De verbreding van bestaande boezemwateren en de aanleg van nieuwe verbindingen bieden kansen om een groot aantal maatregelen, die voortvloeien uit de Kaderrichtlijn Water te realiseren en het watersysteem robuuster te maken. Waar mogelijk worden natuurvriendelijke oevers aangelegd. Ook met het terugdringen van rioolvreemd water en het verminderen van riooloverstorten snijdt het mes aan meerdere kanten tegelijk: het riool en de afvalwaterzuiveringsinstallaties (awzi's) kunnen met minder capaciteit uit de voeten, het minder verdunde vieze water is efficiënter te zuiveren, en er komt minder vies water rechtstreeks in het oppervlaktewater. Het waterplan van de Gemeente Westland zal in de periode 2010 – 2015 worden uitgevoerd. Omdat het bij de ruimtelijke ontwikkelingen in het glasgebied vaak om relatief kleinschalige projecten gaat, zal er nadrukkelijk samenwerking tussen het Hoogheemraadschap van Delfland, de gemeente en de glastuinbouwsector worden gezocht om de kansen voor water in deze projecten optimaal te benutten. Dit gebied levert kansen om de wateropgave te realiseren door middel van innovatief meervoudig ruimtegebruik, met behoud van voldoende robuustheid en ruimte voor ecologie in het systeem.

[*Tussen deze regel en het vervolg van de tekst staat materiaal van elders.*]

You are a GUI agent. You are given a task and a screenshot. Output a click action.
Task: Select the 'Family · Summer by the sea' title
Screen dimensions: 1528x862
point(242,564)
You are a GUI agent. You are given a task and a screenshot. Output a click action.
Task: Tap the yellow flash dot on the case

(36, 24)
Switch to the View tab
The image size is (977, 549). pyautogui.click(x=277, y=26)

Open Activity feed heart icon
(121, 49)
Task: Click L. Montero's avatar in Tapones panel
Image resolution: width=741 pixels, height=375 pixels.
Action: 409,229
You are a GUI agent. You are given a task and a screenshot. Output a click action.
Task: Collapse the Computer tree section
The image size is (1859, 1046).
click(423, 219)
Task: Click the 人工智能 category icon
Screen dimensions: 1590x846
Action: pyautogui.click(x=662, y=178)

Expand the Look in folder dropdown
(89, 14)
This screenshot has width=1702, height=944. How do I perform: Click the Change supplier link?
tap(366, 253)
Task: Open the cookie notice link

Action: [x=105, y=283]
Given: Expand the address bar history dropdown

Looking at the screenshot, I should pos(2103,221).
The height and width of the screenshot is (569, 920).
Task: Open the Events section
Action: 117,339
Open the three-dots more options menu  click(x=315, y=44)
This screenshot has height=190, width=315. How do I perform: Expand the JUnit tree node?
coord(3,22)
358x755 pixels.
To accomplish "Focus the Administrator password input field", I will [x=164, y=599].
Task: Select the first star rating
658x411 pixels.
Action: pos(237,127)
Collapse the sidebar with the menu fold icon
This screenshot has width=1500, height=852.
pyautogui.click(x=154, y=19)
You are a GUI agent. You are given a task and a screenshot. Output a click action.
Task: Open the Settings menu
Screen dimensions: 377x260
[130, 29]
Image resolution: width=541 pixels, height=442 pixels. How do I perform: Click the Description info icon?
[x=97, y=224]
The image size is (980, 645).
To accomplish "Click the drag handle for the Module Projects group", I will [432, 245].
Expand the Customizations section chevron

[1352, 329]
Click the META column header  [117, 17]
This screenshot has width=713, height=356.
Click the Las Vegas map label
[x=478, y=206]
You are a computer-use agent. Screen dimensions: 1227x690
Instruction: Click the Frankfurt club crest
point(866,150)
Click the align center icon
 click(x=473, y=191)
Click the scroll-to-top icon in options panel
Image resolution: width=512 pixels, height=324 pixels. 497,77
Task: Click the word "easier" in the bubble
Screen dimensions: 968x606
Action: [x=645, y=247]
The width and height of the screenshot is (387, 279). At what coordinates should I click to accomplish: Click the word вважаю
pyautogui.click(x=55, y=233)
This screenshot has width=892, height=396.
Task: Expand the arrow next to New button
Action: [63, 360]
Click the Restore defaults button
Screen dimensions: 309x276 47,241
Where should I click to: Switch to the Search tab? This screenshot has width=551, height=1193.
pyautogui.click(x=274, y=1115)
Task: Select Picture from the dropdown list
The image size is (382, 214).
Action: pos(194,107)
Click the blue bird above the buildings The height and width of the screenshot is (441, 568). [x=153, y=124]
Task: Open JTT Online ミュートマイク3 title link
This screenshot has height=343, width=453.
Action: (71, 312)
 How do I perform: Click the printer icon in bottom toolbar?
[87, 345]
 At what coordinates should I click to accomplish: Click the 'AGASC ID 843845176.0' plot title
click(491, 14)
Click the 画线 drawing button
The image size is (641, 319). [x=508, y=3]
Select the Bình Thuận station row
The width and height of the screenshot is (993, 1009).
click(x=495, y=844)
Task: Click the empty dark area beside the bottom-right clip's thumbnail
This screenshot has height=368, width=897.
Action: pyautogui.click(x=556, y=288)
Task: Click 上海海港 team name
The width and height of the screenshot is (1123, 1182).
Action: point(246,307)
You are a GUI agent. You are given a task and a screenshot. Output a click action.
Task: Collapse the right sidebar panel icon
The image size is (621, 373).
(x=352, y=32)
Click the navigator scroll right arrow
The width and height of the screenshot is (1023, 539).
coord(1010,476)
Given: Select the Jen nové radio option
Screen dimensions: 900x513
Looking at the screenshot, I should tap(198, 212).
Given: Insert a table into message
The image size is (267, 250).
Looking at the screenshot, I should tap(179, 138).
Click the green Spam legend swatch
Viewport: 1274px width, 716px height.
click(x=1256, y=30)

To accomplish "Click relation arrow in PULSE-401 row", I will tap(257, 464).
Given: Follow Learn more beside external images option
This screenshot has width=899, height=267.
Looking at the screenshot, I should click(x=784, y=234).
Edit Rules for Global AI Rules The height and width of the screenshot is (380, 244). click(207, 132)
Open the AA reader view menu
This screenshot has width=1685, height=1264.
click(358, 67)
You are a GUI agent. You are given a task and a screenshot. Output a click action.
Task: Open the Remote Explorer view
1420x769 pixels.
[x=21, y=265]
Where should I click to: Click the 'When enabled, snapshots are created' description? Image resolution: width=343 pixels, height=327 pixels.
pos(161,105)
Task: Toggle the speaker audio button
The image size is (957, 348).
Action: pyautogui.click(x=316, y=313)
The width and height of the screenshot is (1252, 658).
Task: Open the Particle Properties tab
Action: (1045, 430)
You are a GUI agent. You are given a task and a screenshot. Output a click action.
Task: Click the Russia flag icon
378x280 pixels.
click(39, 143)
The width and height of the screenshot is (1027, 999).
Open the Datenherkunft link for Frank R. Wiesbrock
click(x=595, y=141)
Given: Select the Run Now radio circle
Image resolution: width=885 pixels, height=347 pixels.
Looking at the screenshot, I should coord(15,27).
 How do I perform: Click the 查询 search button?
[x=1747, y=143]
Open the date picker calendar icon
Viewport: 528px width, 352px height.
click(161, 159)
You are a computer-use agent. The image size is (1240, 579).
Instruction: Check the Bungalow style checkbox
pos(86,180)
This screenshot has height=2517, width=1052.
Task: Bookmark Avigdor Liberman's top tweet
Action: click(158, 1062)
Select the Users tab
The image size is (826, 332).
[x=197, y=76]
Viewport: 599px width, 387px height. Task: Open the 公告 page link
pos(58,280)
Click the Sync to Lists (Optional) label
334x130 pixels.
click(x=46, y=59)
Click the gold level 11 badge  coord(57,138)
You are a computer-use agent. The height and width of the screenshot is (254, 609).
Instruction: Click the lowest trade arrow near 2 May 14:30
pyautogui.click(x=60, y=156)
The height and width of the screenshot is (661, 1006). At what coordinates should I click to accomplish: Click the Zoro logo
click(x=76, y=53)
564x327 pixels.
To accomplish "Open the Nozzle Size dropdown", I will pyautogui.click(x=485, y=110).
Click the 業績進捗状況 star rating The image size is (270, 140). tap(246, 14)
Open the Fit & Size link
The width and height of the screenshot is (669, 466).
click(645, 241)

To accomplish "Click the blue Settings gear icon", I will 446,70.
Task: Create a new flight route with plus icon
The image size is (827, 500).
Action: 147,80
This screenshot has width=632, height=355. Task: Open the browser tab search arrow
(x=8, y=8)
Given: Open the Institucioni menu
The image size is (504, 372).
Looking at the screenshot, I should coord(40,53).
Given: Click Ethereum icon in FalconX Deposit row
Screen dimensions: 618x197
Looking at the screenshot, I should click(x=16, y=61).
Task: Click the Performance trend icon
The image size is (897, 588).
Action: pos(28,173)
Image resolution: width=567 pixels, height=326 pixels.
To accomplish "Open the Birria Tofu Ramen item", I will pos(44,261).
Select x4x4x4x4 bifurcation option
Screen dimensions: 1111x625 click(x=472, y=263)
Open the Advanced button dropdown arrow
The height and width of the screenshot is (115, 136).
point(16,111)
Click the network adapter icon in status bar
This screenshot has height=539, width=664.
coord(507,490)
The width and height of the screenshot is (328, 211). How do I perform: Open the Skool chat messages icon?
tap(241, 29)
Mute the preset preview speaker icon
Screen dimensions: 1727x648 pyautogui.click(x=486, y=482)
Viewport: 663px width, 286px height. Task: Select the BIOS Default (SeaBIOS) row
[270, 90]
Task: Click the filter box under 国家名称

Ten slotte is een Handreiking Watertoets voor gemeenten (ruimte voor water in ruimtelijke plannen) versie 7 juli 2016 opgesteld. Het Hoogheemraadschap van Delfland stelt voorwaarden aan de inhoud van de watertoets (waterparagraaf) als verplicht onderdeel van de onderbouwing van ruimtelijke plannen. De toelichting van bestemmingsplannen dient een beschrijving te bevatten van de volledige watersituatie binnen het plangebied, alsmede de te verwachten ontwikkelingen. Deze beschrijving dient in te gaan op de volgende aspecten:

  • beleidskader omtrent water;
  • waterkeringen;
  • waterkwantiteit;
  • waterkwaliteit en ecologie;
  • afvalwater en riolering;
  • waterprojecten welke onderdeel zijn van ABC-Delfland.

Gemeentelijk beleid

Het Waterplan Westland , met als ondertitel 'Westlands water, nu en later' is een product van de gemeente Westland en het Hoogheemraadschap van Delfland. Hierin wordt onder andere de waterhuishoudkundige visie en ambities tot 2027 en de daarbij horende uitvoeringsplan 2015 tot 2018 beschreven. De thema's: ”Toekomstig ruimtelijk beleid, Duurzaamheid, Schoon water, waterkeringen, Droge voeten, Afvalwaterketen Beheer en onderhoud, Zoetwatervoorzieningen en grondwater, Recreatie“, worden hierin uitgewerkt. De ruimtelijke vertaling van de hieruit voortkomende maatregelen is per polder in kaart gebracht. De gewenste waterstructuur wordt door de gemeente vertaald in bestemmingsplannen en structuurvisies.

afbeelding "i_NL.IMRO.1783.ABP00000011g02-VA01_0010.jpg"

3.3.2 Onderzoek

Ten behoeve van het project heeft een toets aan de thema's van de Handreiking Watertoets voor gemeenten plaatsgevonden. In de handreiking komen verschillende waterthema's aan de orde, zoals veiligheid en waterkeringen, waterkwantiteit, waterkwaliteit en ecologie, onderhoud en bagger en afvalwater en riolering.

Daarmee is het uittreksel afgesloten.